• Exercise brief: The full listing should be set down again without a single alteration.

• Data to process:
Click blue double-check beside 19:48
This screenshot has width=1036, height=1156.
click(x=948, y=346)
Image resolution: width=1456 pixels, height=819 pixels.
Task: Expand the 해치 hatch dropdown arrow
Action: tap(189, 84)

• Response to the task:
Click blue double-check beside 19:48
This screenshot has width=1036, height=1156.
click(x=948, y=346)
Image resolution: width=1456 pixels, height=819 pixels.
Task: Expand the 해치 hatch dropdown arrow
Action: tap(189, 84)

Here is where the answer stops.